Search the data for "toolbar" and copy every matching line.
────────────────────
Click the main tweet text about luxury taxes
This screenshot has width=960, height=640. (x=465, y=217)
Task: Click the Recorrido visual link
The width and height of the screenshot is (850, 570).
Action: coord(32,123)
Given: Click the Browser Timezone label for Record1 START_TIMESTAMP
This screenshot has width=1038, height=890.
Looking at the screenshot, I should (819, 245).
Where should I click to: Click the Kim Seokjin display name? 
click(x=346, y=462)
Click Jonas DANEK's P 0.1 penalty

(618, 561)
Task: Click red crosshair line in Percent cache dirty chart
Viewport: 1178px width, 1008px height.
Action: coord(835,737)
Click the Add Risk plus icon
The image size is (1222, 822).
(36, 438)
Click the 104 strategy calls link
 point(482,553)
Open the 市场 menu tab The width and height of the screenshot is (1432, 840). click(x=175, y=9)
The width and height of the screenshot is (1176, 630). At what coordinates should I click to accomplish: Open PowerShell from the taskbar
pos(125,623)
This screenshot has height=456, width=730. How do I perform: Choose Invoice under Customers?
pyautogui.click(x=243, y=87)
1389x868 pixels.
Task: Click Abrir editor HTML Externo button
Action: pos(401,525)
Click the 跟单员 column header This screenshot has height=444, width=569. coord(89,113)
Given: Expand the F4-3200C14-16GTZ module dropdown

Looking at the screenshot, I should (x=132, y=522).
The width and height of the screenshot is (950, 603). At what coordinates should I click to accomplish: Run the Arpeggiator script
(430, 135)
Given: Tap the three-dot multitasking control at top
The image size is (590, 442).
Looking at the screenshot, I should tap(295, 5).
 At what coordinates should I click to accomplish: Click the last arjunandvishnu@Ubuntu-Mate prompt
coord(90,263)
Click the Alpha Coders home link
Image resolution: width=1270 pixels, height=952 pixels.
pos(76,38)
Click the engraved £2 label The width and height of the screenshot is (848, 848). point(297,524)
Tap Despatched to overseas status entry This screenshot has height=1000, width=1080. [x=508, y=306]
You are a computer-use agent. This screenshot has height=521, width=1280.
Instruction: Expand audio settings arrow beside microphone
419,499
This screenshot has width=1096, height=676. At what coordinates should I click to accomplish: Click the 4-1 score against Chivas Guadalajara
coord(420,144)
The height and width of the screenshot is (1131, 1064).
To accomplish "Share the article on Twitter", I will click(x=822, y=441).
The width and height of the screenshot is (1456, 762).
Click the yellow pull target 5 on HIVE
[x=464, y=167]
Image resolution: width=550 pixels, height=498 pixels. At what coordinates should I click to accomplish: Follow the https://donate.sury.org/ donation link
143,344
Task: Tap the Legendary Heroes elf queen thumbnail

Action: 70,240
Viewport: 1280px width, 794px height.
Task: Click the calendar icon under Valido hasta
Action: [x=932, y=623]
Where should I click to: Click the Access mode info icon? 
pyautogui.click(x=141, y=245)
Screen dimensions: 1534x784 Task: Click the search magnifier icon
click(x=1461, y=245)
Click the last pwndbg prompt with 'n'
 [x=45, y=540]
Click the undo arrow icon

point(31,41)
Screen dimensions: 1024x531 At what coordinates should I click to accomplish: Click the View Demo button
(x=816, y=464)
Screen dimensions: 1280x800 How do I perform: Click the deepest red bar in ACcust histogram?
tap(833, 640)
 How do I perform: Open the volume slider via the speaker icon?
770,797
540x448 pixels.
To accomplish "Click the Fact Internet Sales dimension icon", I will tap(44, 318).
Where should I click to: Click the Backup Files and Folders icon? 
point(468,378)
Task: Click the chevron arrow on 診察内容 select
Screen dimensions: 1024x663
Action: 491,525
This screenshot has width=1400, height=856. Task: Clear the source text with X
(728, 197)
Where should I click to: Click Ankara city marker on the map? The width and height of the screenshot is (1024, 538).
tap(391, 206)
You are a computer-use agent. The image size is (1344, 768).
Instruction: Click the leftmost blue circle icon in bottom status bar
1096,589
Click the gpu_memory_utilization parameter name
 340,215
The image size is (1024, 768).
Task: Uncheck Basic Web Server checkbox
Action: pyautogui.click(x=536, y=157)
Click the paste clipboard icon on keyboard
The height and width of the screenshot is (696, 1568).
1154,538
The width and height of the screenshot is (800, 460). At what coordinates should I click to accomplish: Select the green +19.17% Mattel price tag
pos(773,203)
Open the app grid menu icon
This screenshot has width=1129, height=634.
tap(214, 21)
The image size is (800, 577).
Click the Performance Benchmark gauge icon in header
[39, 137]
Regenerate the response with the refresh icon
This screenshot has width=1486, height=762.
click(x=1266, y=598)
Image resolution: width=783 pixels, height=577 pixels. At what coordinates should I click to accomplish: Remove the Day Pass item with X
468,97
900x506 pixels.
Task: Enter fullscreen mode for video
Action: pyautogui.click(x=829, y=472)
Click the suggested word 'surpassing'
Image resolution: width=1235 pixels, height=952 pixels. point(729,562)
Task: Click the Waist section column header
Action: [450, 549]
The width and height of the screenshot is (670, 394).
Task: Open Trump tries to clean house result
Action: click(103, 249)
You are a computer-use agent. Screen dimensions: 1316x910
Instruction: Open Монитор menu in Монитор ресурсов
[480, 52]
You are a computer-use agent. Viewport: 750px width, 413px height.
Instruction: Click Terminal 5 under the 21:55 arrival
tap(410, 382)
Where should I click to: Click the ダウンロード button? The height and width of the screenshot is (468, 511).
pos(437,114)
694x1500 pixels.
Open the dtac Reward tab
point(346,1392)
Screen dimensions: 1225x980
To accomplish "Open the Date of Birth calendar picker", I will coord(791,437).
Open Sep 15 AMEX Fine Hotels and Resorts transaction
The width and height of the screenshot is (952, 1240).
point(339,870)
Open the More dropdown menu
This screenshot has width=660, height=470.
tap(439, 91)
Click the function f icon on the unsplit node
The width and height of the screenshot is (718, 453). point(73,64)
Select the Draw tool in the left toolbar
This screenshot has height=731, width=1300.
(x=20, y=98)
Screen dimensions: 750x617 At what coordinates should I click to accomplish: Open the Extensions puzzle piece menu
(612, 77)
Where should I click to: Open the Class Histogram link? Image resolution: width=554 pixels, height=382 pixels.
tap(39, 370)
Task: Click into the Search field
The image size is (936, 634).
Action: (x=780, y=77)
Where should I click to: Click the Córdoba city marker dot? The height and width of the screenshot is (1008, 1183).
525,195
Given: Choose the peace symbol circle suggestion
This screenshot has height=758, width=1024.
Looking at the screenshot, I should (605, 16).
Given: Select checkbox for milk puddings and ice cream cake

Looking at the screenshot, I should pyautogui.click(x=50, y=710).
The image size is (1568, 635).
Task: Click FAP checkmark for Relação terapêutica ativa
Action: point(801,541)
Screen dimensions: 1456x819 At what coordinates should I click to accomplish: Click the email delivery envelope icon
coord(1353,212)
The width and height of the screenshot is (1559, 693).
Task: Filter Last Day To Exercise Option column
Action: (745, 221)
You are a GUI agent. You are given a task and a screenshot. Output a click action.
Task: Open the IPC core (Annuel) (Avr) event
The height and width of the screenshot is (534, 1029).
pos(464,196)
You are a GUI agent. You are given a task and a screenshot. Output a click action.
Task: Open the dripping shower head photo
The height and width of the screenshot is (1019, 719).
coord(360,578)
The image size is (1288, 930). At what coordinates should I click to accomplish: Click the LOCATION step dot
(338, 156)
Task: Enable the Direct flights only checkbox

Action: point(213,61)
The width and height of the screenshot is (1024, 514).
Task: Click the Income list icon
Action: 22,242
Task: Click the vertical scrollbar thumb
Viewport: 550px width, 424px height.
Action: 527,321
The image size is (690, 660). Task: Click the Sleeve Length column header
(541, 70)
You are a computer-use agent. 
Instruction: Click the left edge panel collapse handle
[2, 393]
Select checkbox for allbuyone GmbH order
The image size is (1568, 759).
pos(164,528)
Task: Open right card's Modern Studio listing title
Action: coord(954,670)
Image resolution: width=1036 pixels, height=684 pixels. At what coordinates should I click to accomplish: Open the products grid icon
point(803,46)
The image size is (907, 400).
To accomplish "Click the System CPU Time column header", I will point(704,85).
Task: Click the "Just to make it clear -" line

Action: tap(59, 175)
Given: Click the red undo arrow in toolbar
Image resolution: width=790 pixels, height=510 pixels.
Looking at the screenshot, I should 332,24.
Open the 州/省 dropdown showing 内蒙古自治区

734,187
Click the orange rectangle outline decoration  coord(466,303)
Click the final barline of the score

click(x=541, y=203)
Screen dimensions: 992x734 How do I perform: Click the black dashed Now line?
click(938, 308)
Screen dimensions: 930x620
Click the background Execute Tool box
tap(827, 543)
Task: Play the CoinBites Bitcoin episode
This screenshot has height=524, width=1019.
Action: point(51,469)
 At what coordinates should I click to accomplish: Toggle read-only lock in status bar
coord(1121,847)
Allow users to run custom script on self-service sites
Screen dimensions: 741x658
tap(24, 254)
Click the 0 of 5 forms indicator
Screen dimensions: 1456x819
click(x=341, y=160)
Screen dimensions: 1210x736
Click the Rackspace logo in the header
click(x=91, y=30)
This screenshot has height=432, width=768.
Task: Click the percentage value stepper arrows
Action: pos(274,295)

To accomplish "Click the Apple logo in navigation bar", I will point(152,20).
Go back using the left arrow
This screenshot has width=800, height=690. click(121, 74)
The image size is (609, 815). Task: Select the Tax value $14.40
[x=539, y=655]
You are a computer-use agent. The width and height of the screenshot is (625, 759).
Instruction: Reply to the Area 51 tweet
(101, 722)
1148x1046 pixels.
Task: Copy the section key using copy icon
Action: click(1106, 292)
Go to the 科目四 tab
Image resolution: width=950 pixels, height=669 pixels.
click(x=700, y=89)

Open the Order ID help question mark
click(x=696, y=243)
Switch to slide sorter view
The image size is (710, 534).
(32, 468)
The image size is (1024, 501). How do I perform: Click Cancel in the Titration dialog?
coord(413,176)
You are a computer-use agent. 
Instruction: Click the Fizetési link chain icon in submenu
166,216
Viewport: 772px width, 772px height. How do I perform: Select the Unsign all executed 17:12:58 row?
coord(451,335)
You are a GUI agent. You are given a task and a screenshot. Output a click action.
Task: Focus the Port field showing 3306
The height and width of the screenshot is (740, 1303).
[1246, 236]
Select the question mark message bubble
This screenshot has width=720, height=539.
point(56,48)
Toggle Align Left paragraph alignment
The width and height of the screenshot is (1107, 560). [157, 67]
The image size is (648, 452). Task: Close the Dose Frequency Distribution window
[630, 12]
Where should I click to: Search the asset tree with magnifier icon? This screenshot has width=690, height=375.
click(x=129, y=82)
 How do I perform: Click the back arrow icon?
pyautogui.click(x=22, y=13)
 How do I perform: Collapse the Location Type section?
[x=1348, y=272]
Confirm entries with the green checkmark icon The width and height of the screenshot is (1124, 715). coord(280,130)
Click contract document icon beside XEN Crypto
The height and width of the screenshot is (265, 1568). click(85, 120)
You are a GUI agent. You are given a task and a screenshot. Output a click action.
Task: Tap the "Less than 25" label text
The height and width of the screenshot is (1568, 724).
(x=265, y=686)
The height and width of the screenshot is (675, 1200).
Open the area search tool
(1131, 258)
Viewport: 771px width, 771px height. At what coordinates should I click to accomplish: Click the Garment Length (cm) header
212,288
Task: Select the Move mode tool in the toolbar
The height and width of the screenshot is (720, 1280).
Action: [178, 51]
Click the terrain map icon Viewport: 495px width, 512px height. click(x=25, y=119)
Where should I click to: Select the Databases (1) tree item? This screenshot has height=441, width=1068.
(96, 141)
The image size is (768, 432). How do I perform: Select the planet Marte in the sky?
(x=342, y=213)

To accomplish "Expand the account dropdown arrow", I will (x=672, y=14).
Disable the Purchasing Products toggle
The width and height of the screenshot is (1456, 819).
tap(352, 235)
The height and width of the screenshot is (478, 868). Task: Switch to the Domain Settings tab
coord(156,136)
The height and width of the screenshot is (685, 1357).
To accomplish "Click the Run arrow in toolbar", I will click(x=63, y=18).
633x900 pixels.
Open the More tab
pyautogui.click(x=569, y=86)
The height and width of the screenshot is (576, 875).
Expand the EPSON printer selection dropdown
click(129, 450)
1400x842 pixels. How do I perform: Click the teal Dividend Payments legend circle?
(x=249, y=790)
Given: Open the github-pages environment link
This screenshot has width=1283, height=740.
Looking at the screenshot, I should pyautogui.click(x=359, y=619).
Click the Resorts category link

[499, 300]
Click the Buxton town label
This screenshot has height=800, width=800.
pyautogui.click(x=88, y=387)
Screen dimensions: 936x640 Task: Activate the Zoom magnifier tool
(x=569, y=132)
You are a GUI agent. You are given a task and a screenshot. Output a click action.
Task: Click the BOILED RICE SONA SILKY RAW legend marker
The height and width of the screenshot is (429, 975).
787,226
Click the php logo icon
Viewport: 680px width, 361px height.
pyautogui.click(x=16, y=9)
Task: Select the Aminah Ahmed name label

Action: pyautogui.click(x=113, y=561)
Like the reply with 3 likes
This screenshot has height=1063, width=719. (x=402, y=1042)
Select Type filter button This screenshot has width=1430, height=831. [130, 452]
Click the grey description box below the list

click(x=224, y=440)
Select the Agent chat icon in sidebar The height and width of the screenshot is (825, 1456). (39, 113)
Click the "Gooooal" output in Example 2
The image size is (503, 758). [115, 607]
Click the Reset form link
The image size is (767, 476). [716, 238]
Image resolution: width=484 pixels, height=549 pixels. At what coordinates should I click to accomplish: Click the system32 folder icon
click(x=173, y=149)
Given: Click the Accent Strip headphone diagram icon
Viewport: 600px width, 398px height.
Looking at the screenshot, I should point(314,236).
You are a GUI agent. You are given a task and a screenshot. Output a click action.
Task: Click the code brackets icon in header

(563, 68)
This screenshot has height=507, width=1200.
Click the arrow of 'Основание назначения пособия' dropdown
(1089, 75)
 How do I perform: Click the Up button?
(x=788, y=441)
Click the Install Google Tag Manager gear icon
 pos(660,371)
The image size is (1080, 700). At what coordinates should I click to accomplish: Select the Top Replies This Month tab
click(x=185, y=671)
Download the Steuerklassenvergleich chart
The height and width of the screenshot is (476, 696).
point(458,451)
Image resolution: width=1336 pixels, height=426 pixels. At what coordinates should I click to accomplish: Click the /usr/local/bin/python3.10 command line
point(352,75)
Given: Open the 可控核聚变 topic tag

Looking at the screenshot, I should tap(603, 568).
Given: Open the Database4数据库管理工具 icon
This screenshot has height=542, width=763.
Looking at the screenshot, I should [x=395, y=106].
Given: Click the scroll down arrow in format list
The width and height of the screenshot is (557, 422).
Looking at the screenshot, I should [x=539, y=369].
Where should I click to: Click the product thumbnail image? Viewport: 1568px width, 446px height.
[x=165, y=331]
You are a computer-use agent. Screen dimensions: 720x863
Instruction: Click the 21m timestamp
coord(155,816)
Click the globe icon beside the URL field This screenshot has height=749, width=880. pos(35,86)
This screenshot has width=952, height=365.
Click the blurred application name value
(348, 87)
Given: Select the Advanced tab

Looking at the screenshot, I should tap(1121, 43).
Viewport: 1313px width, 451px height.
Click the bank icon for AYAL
────────────────────
**RESPONSE FOR THIS EXERCISE:**
Select the Draw tool in the left toolbar
Given: Click the red undo arrow in toolbar
Task: Select the Move mode tool in the toolbar
To accomplish "Click the Run arrow in toolbar", I will click(x=63, y=18).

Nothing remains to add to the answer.